Deux ans après l’évasion sanglante de Mohamed Amra, dit « La Mouche », l’ombre de la tragédie plane toujours sur les familles des agents pénitentiaires brutalement assassinés. Le 14 mai 2024, Arnaud Garcia, 34 ans, et Fabrice Moello, 52 ans, perdaient la vie au péage d’Incarville, victimes d’une barbarie inouïe. Une attaque qui a non seulement coûté la vie à deux hommes, mais a également blessé trois autres agents, laissant des familles entières dans un désarroi profond et une quête de justice interminable.
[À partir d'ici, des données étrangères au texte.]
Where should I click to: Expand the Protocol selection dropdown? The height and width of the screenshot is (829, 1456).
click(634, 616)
Mary Garcia, l’épouse d’Arnaud, enceinte au moment du drame, a mis au monde une petite Martha. Si cet enfant représente une lueur d’espoir, la douleur et la colère persistent, ravivées par chaque jour qui passe sans que justice ne soit pleinement rendue. « Je reste très en colère et j’attends que justice soit faite pour Arnaud, Fabrice et les trois autres agents blessés », confie-t-elle. Des mots qui résonnent avec la détresse de Dominique Garcia, père d’Arnaud, qui exprime sa fureur face à cette perte irréparable, soulignant la fragilité de l’État face à un banditisme organisé toujours plus audacieux.
Mohamed Amra, un criminel multirécidiviste surnommé « La Mouche », avait déjà un passé judiciaire lourd de treize condamnations avant son évasion spectaculaire. Impliqué dans des affaires de vol, d’extorsion et même de tentative d’homicide, il était suspecté d’être un baron de la drogue lié au crime organisé de Marseille. Malgré un profil jugé « non particulièrement dangereux » par son avocat, son évasion a mis en lumière des failles criantes dans le système pénitentiaire français. Il avait même tenté de s’échapper deux jours avant l’embuscade meurtrière.
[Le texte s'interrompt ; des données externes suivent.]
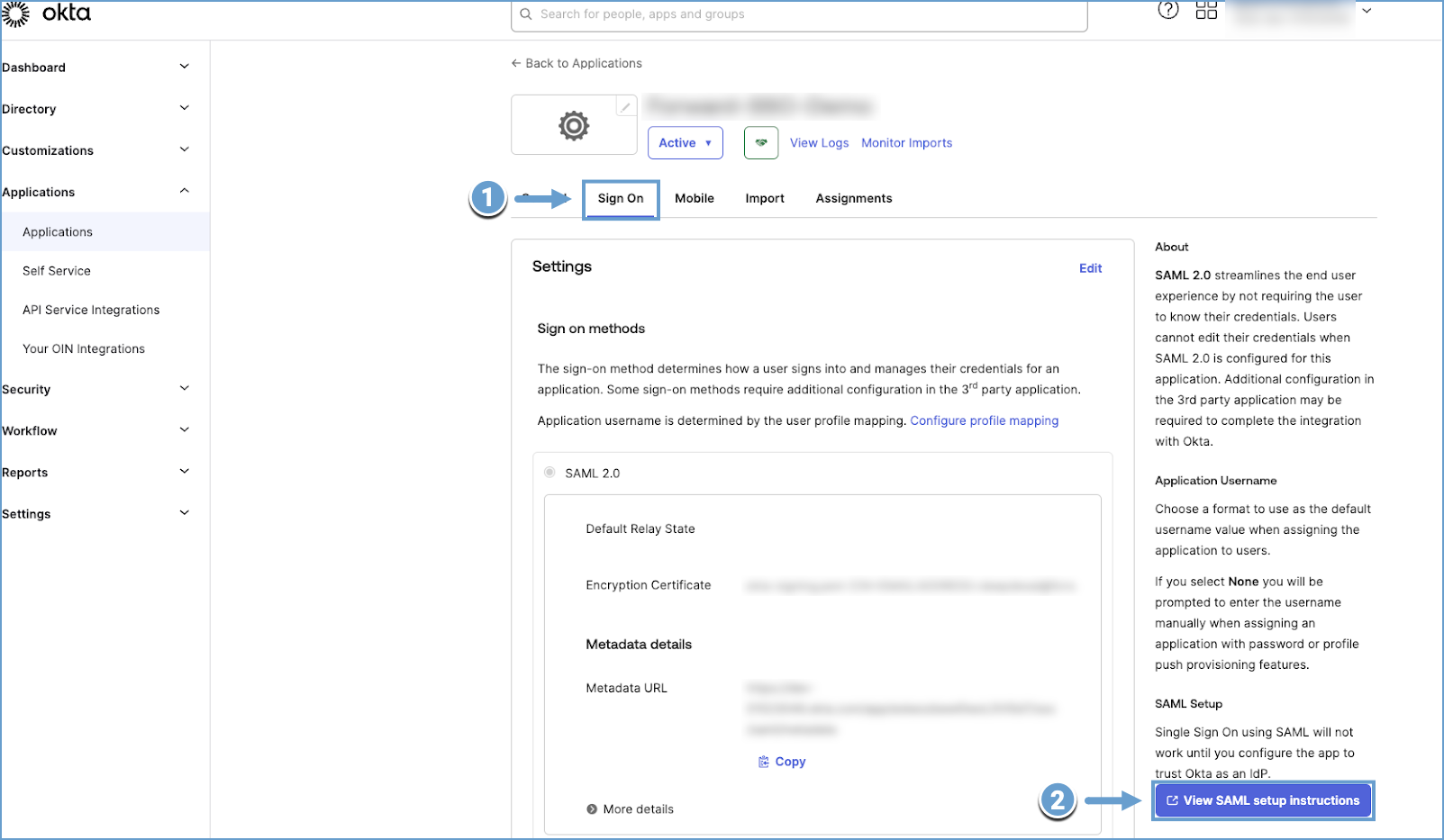Switch to the Assignments tab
Si Amra a été finalement arrêté en Roumanie en février 2025 après neuf mois de cavale et extradé vers la France, les familles des victimes attendent toujours des réponses et une condamnation à la hauteur de l’horreur vécue. Cette affaire soulève des questions lancinantes sur la sécurité de nos agents, la gestion des détenus à risques et, plus largement, sur la capacité de l’État à protéger ses citoyens face à une criminalité décomplexée et d’une violence inouïe.